Keywords: COVID-19, Pediatrics, SARS-CoV-2, Clinical presentations
Introduction
The cases of pneumonia associated with what was called later the novel coronavirus first reported in Wuhan, China in December 2019 (1). The virus was formally named SARS-CoV-2 due to its similarities with SARS which emerged in 2003 (2). Later, the disease was officially named COVID-19 (coronavirus disease 2019) by the World Health Organization (WHO). It was then spread to the whole world such that in March 2020, WHO declared it a pandemic. Despite all efforts, the disease is still spreading and has expanded to almost the whole world. Until 28 July 2020, more than 16 million people have contracted the virus, and around 650, 000 cases lost their life (3).
COVID-19 has been found to cause a very diverse range of symptoms and consequences, if any, from very mild ones, such as sore throat and runny nose to very severe ones such as pneumonia, respiratory distress, and death (4-6). In the first few months after the emergence of the virus, COVID-19 was known more as an adult disease with very few pediatric cases reported and very few mild symptoms in children (7-9). For example, in the first published reports from Wuhan, no confirmed pediatric case was mentioned (10), and by January, less than one percent of the patients in Wuhan were reported to be children (4). A similar trend has been seen in Italy where till 21 July 2020, 1% and 1.7% of 244,708 confirmed cases have been children respectively in the age range of 0-9 and 10-19 years, with 4 death (11).
However, later and especially after March 2020, some children infected with COVID-19 presented with severe clinical symptoms similar to the diagnosis of Kawasaki disease (KD), which was termed as multisystem inflammatory syndrome in children (MIS-C) (12). More research showed that the clinical presentations of COVID-19 in children were not consistent either and may include a diverse range (13, 14).

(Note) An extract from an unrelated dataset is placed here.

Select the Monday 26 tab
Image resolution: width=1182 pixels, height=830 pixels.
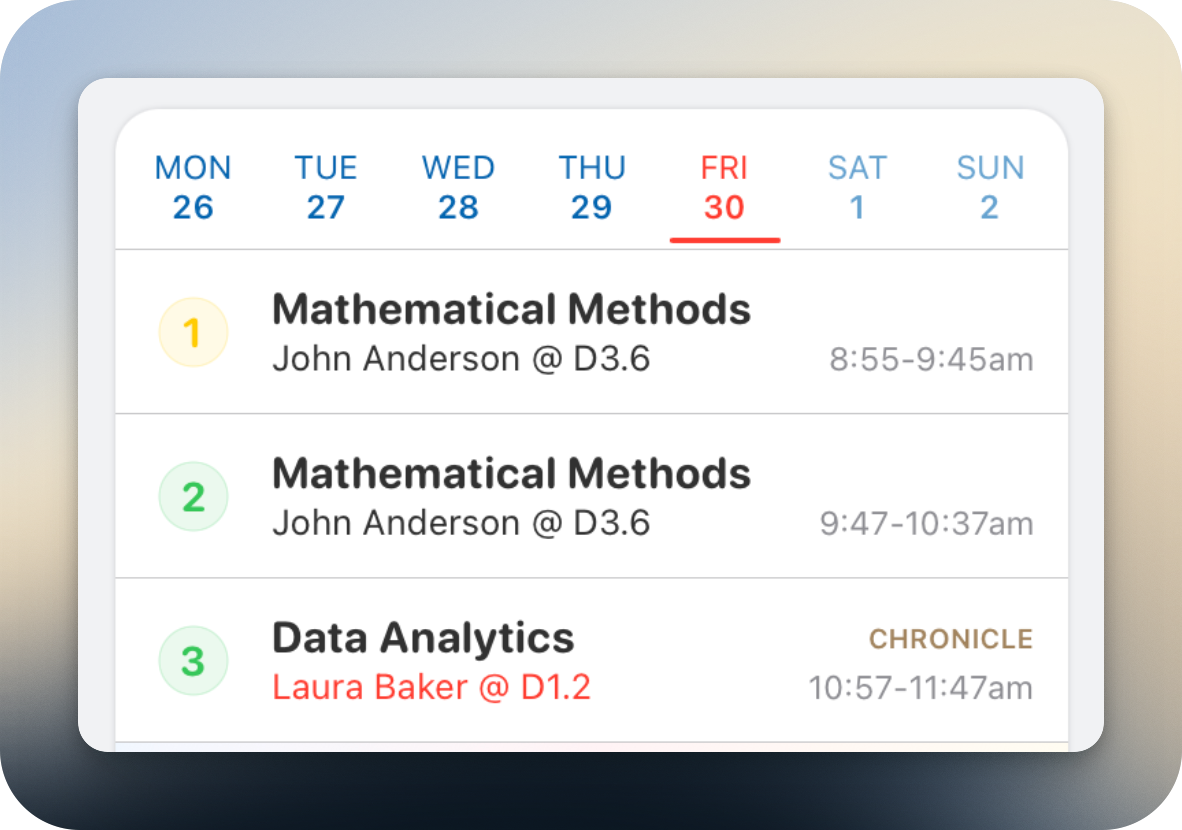[193, 187]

Iran was one the first countries badly hit by the virus, and despite all efforts, is unfortunately still the top state in the Middle East with more than 293,000 confirmed cases and around 16,000 death by 28 January 2020 (3). There have been some studies on the epidemiological analysis of COVID-19 in the Iranian population (15, 16), but to the best of our knowledge, very few comprehensive studies (19, 20) on the clinical presentations of this disease especially among children have been conducted. We therefore aimed to have a comprehensive study on the evaluation of clinical and paraclinical characteristics of infected children in Zahedan, in the southeast of Iran, to provide insights for the early diagnosis and efficient management of the infection.
Methods
Study design and population
We recruited pediatric patients (under the age of 18 years) admitted between 21 March and 21 July 2020 as suspected, likely, and confirmed cases of COVID-19 to the Ali-ibn-Abitaleb Hospital of Zahedan, affiliated to the Zahedan University of Medical Sciences.

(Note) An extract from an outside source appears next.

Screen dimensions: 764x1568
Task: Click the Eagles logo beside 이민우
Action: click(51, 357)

A suspected case was defined as a patient with dry cough, chills, or sore throat with difficulty breathing, and with or without fever with no other known etiology for the symptoms. Besides, a patient with fever and shortness of breath, diarrhea, nausea and vomiting, headache, abdominal pain, with or without having symptoms similar to Kawasaki disease who had been in close contact with a suspected or confirmed case of COVID-19 in the previous 14 days was also considered as a suspected case.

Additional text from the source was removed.